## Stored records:
*-*-*
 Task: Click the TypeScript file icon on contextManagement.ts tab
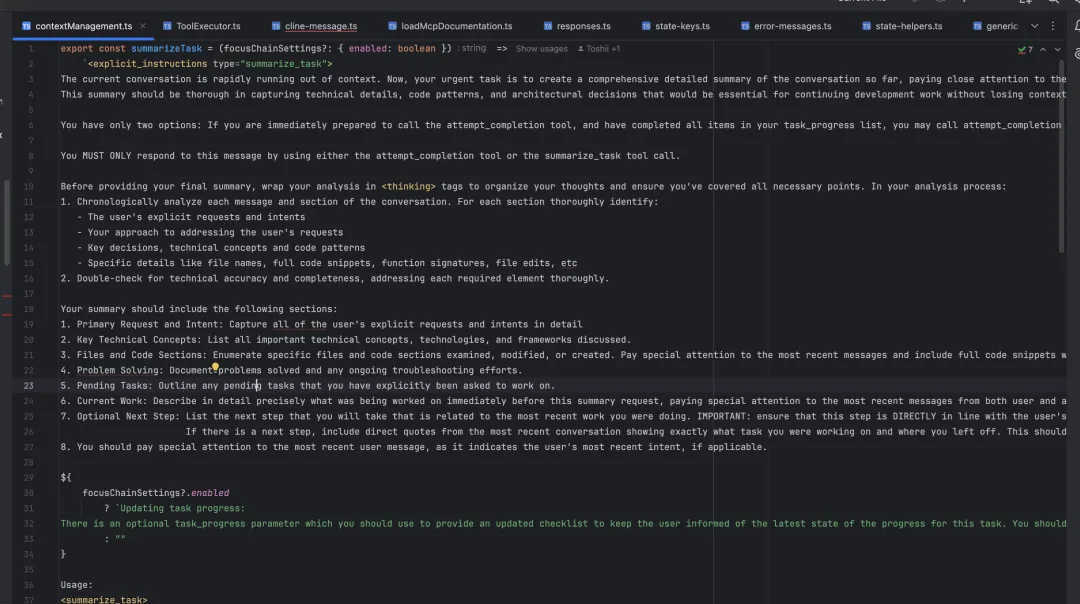pyautogui.click(x=26, y=26)
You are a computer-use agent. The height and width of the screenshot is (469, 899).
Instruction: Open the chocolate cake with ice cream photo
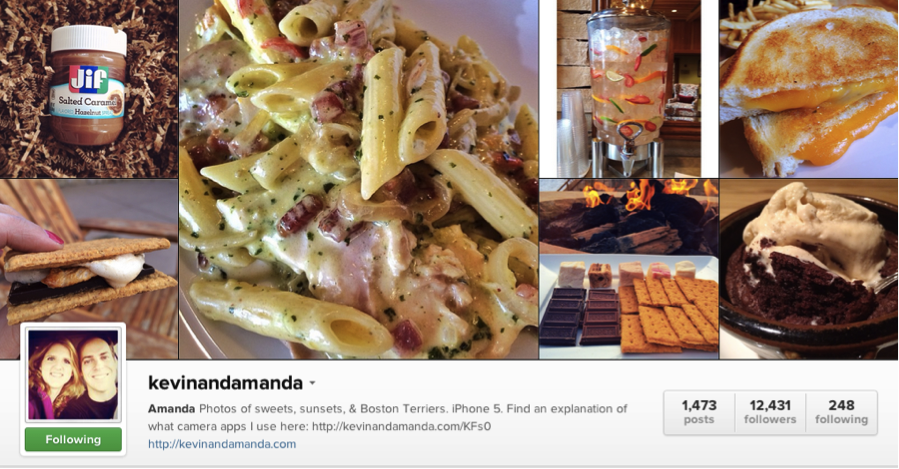coord(809,269)
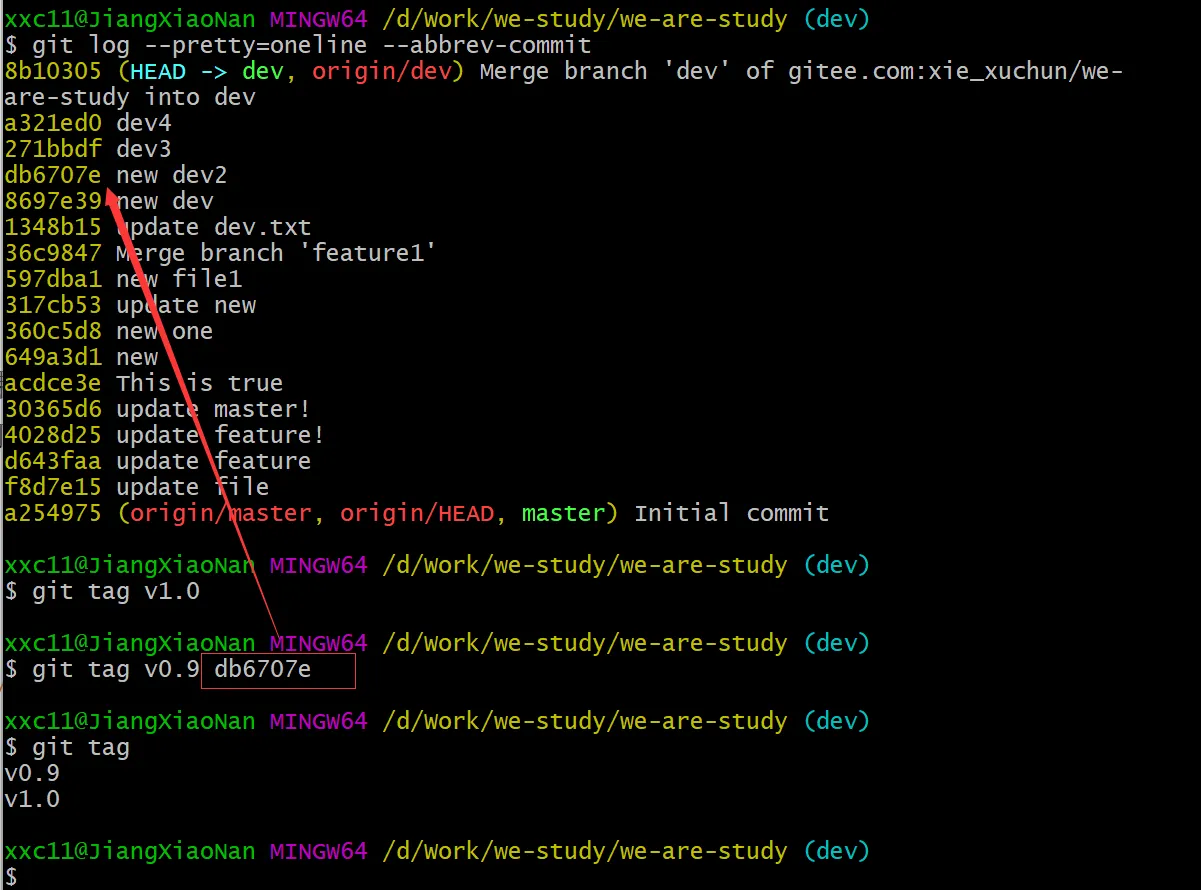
*-*-*
## Task description:
The expected output is an exact copy of the lines from the one with "You are a computer-use" to the final line of the entries above, pictures excepted; please include both ends.

## Answer to this task:
You are a computer-use agent. The height and width of the screenshot is (469, 899).
Instruction: Open the chocolate cake with ice cream photo
coord(809,269)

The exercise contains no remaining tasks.